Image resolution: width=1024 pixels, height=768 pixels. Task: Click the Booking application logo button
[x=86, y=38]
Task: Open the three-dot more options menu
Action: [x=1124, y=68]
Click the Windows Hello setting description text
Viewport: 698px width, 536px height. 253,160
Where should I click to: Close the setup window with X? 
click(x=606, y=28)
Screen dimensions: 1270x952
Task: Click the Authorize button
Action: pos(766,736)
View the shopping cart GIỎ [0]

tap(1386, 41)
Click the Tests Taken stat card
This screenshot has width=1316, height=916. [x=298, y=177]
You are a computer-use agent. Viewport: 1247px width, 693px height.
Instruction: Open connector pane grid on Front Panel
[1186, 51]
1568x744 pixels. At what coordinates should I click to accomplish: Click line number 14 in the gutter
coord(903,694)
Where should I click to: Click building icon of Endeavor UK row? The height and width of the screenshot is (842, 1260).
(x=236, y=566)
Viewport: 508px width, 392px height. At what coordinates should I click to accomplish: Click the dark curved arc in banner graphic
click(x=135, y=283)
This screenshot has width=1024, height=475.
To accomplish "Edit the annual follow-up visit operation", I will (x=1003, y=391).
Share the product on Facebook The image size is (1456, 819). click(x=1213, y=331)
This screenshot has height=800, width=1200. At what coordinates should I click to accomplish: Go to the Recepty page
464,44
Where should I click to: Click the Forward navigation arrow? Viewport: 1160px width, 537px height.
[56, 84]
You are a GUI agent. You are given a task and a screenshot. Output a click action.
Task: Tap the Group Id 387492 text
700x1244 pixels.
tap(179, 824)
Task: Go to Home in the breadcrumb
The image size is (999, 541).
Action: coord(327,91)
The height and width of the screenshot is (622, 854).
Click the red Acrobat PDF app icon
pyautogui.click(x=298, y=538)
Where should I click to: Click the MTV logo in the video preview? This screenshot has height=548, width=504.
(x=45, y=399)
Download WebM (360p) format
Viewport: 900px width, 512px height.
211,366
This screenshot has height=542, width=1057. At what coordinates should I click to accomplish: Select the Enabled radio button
========================================
What to work on
Check each line of the records for the string "agent" and copy those that have it.

Expected answer
You are a computer-use agent. Viewport: 1247px width, 693px height.
You are a GUI agent. You are given a task and a screenshot. Output a click action.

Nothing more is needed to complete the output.